Auf der Erde, dem siebten Planeten, trifft der kleine Prinz zuerst eine kluge, ihm wohlgesinnte Giftschlange. Sie bietet an, ihm bei der Rückkehr auf seinen Planeten zu helfen. Der Prinz versteht, dass diese Hilfe in einem tödlichen Biss besteht, auch wenn die Schlange es freundlich und rätselhaft ausdrückt. Dann durchquert er die Wüste und begegnet dem Fuchs. Dieser erklärt ihm das Geheimnis einer einzigartigen Bindung: „Man kennt nur die Dinge, die man zähmt" und „Du bist zeitlebens für das verantwortlich, was du dir vertraut gemacht hast." Schließlich verrät er ihm: „Man sieht nur mit dem Herzen gut. Das Wesentliche ist für die Augen unsichtbar."

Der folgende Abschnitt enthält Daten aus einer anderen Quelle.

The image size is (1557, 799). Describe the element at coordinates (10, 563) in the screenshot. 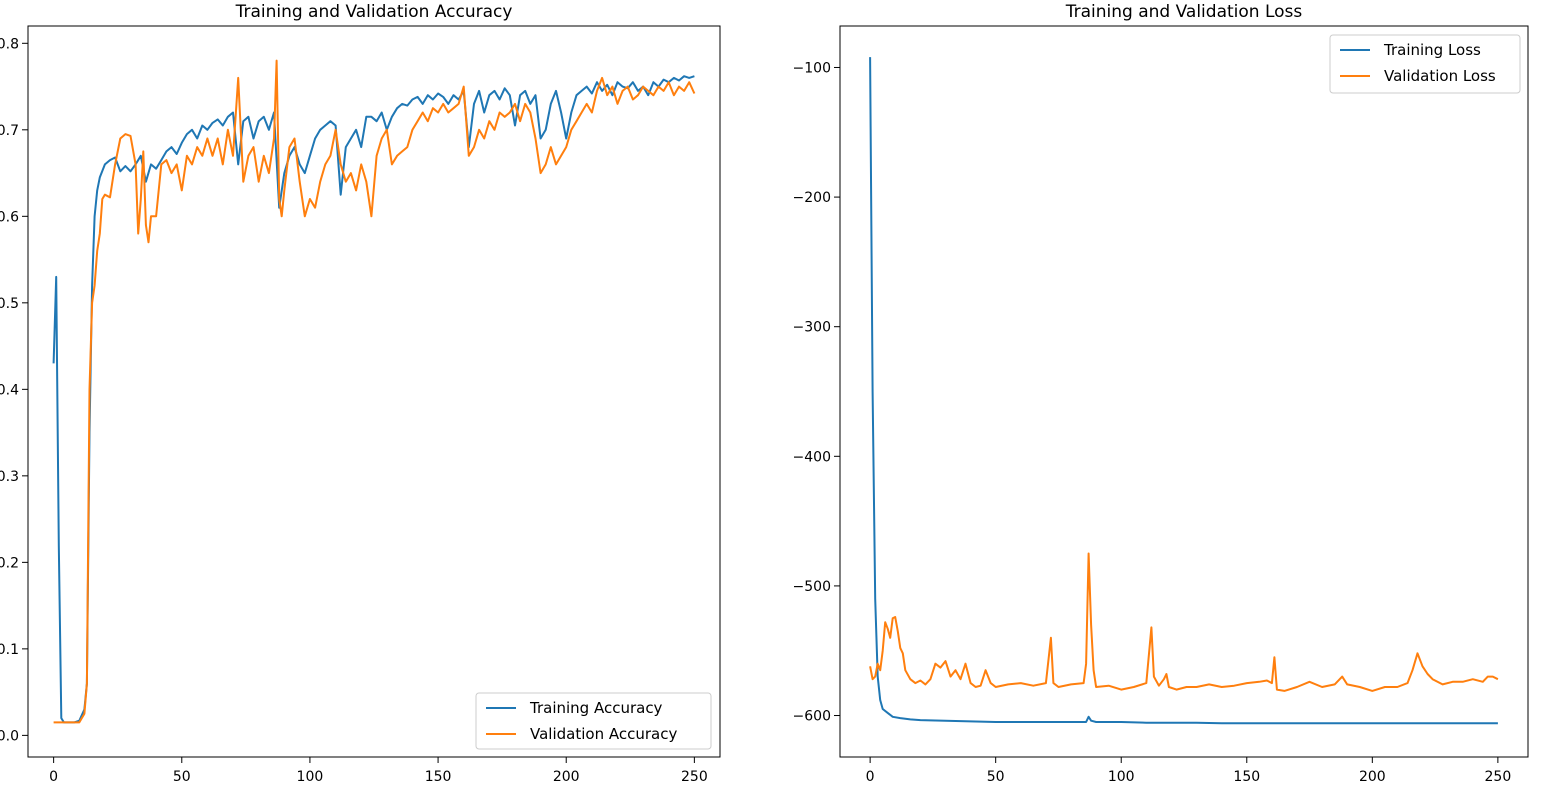

I see `y-tick-label: 0.2` at that location.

Inzwischen ist das Trinkwasser des Erzählers aufgebraucht. Gemeinsam suchen und finden die beiden einen Brunnen. Der kleine Prinz deutet erneut an, dass er durch seinen Tod zu seiner Blume zurückkehren kann. Er erkennt, dass seine Blume das Einzige ist, was er wirklich liebt. Er drängt den Erzähler, sein Flugzeug fertig zu reparieren. Als die Maschine startklar ist, kehrt der Erzähler zum Brunnen zurück und erfährt, dass der kleine Prinz sich mit der Giftschlange verabredet hat, um sich beißen zu lassen und so auf seinen Planeten zurückzukehren. Auch der Erzähler kehrt in seine Welt zurück, bittet die Leser aber, ihm bei der weiteren Suche nach dem kleinen Prinzen zu helfen.
Stil↑
Erzählt wird in der Form eines modernen Kunstmärchens. Der namenlose Ich-Erzähler verbindet seine eigene Geschichte mit den Berichten des Prinzen. So greifen die Begegnung in der Wüste und die fremden Planeten ineinander. Die Sprache ist schlicht und bildhaft. In ihrer Einfachheit richtet sie sich an Kinder wie an Erwachsene zugleich.

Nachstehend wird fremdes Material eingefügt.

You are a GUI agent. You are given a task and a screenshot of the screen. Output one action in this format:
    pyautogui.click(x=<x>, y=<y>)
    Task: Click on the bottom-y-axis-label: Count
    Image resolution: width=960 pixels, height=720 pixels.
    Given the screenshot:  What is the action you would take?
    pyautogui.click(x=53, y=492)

Eine Besonderheit ist, dass Saint-Exupéry seine Erzählung mit eigenen Illustrationen versah. Bilder und Text gehören untrennbar zusammen. Schon die anfängliche Zeichnung der Schlange, die wie ein Hut aussieht, macht das Sehen selbst zum Thema. Wiederkehrende Wendungen und einprägsame Sätze wie der vom Sehen mit dem Herzen verleihen dem Werk seinen sprichwörtlichen, fast spruchhaften Ton.
Rezeption↑
Die Erzählung wurde zum bekanntesten Werk ihres Autors. Sie ist aus sehr unterschiedlichen Blickwinkeln gedeutet worden. Einige Ausleger stellen den Gegensatz zwischen der Weltsicht des Kindes und der des Erwachsenen heraus. Andere sehen in den Bewohnern der Planeten die menschliche Unfähigkeit, selbst erkannte Fehler zu ändern. Wieder andere lesen das Werk als Rückkehr zu den Tugenden der Freundschaft, der Liebe und der Menschlichkeit, die das Leben lebenswert machen. In der gesellschaftskritischen Stimmung der 1970er Jahre wurde dagegen kritisiert, dass das Buch eine bürgerliche Gesellschaft positiv zeichne. Psychologische und religiöse Deutungen kamen hinzu. So wurden Anklänge an das Leben Jesu und das Bild einer christusähnlichen Lichtgestalt herausgestellt.
Die Nachwirkung zeigt sich auch in zahlreichen Bearbeitungen für andere Künste. Der Stoff wurde mehrfach verfilmt, darunter als Animationsfilm. Er wurde außerdem für Theater, Comic und Bühnenmusik bearbeitet.